= Pearl Chertok =

American harpist (1918–1981)

Pearl Chertok (June 18, 1918, in Laconia, New Hampshire – August 1, 1981 in White Plains, New York) was an internationally regarded harpist and composer for harp.

After studying ballet, piano and flute as a child, Chertok forwent her senior year of high school to attend the Curtis Institute of Music in Philadelphia, where she studied with Marjorie Tyre and Carlos Salzedo. She then moved to New York City where she was staff harpist with the CBS Television Orchestra for many years, appearing on shows such as The Arthur Godfrey Show and Ed Sullivan's Toast of the Town.

Chertok recorded several albums, both for solo harp as well ensemble work. Her solo work included her own compositions, many of which employed an innovative jazz idiom. On her LP Strings of Pearl she was accompanied by bongo player Willie Rodriguez. Other recordings include transcriptions for harp of music by Loeillet, Purcell and others.

Chertok also convinced contemporary composers, including Elie Siegmeister, Nuncio Mondello, Edmund Haines, Sergiu Natra and William Mayer, to write for the harp. As a result, numerous pieces are dedicated to her.

JOB - Retype the passage from the Pearl Chertok biography, from "Chertok recorded several" up to and including "dedicated to her.".

MATERIAL -
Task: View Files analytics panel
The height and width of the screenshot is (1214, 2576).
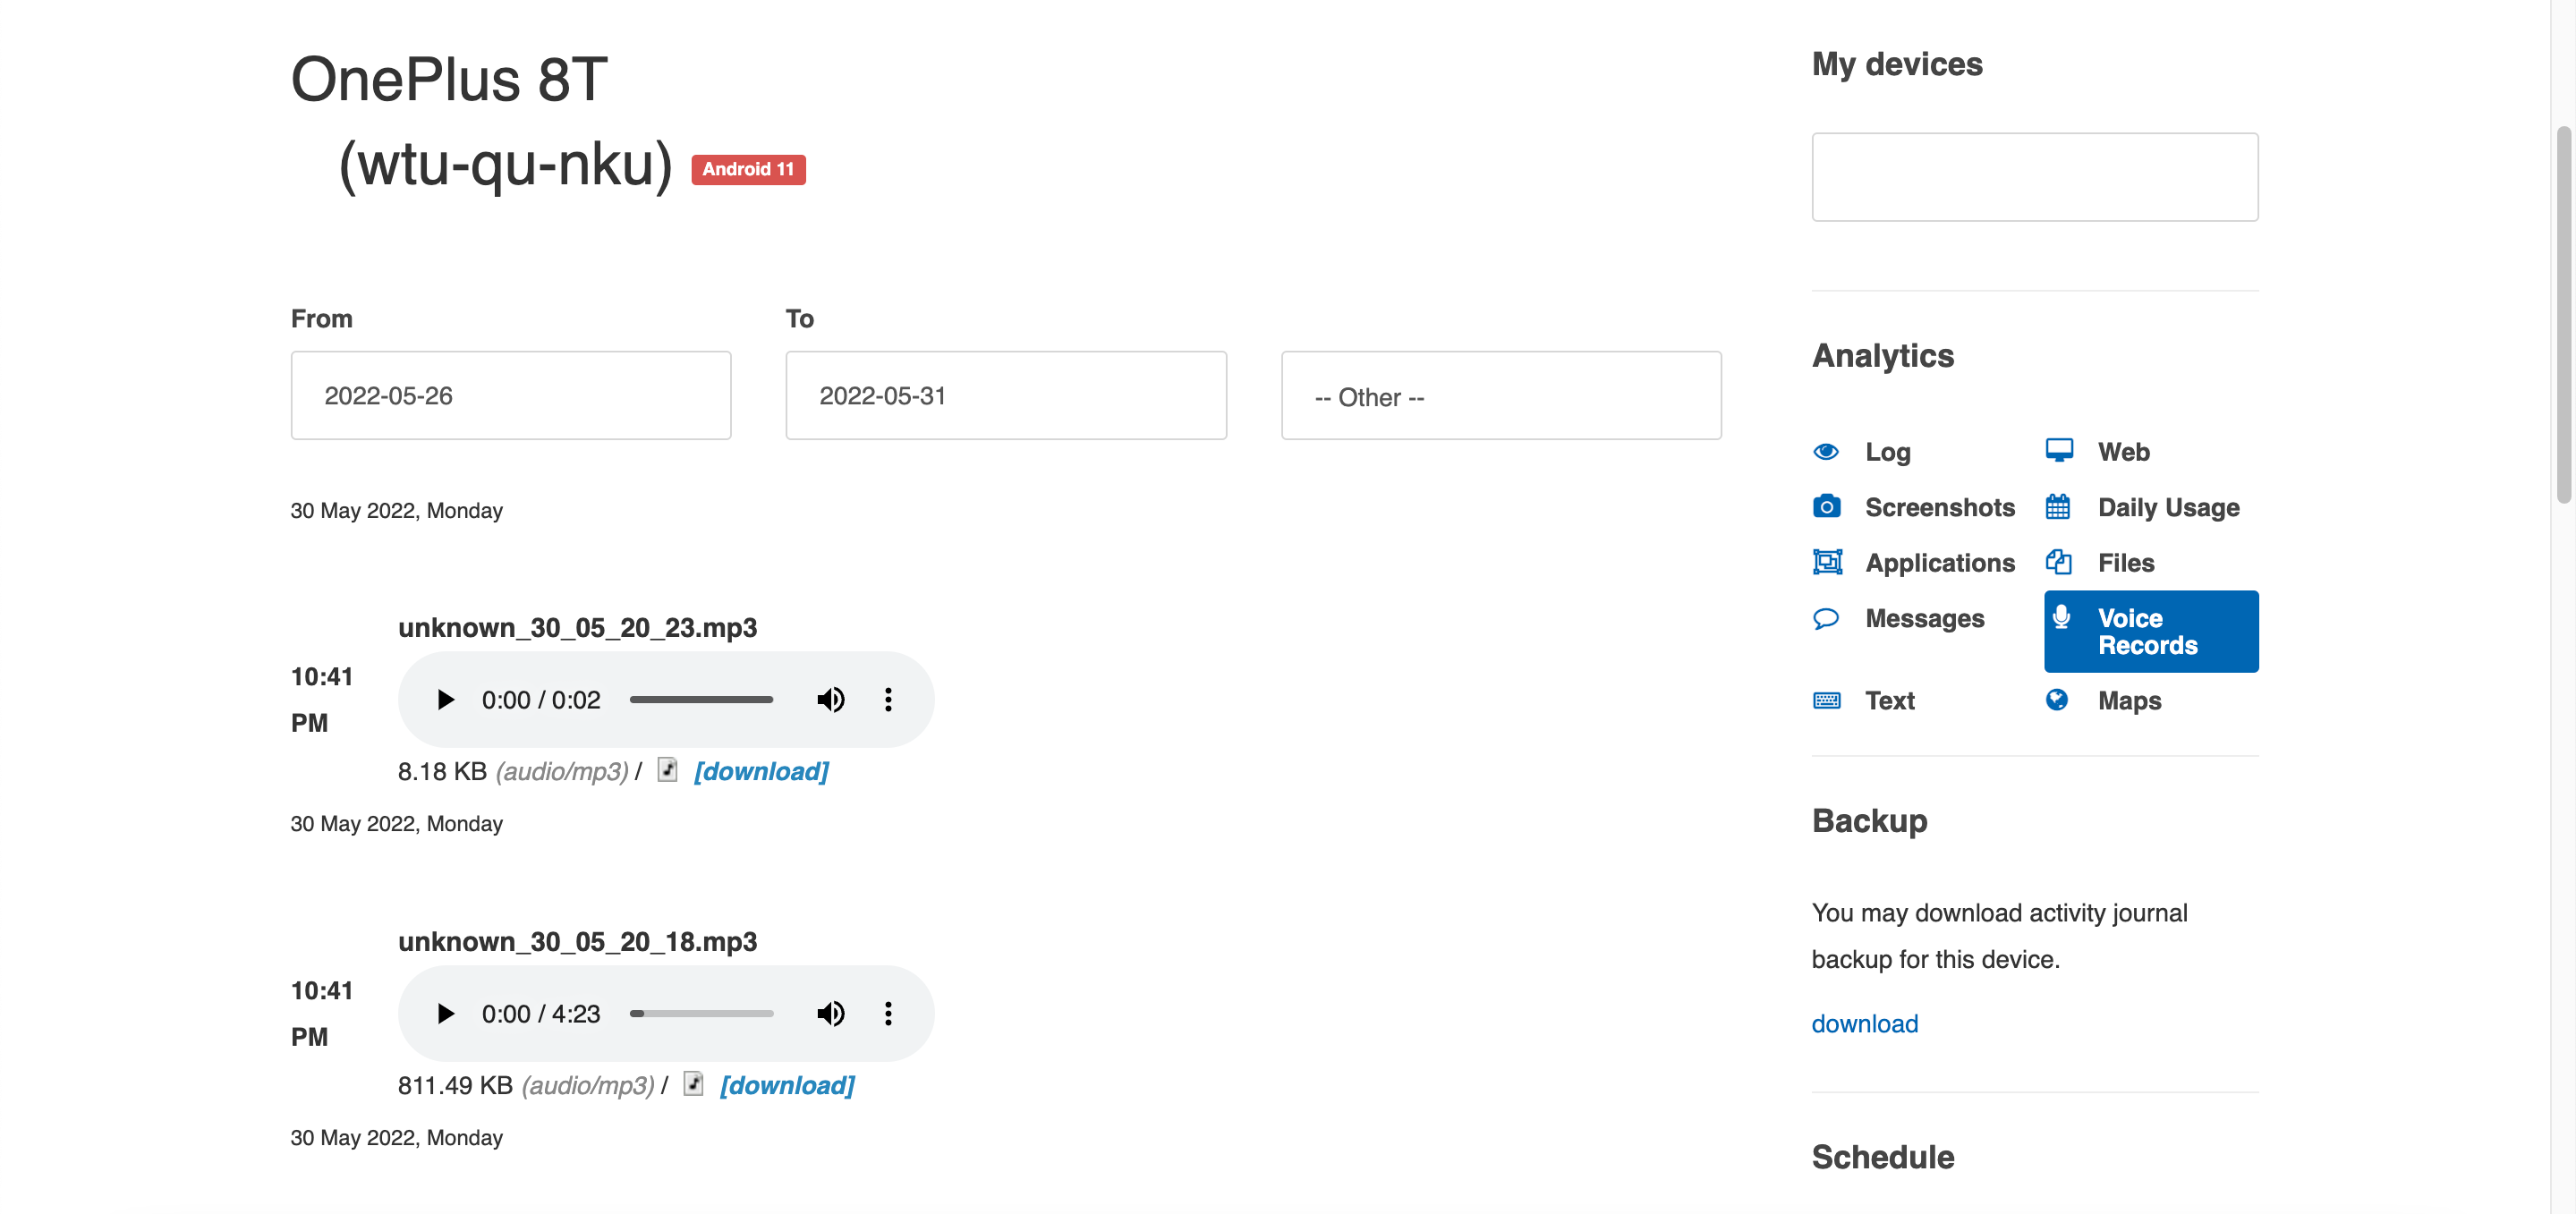Action: click(x=2126, y=560)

COMPLETE ANSWER -
Chertok recorded several albums, both for solo harp as well ensemble work. Her solo work included her own compositions, many of which employed an innovative jazz idiom. On her LP Strings of Pearl she was accompanied by bongo player Willie Rodriguez. Other recordings include transcriptions for harp of music by Loeillet, Purcell and others.

Chertok also convinced contemporary composers, including Elie Siegmeister, Nuncio Mondello, Edmund Haines, Sergiu Natra and William Mayer, to write for the harp. As a result, numerous pieces are dedicated to her.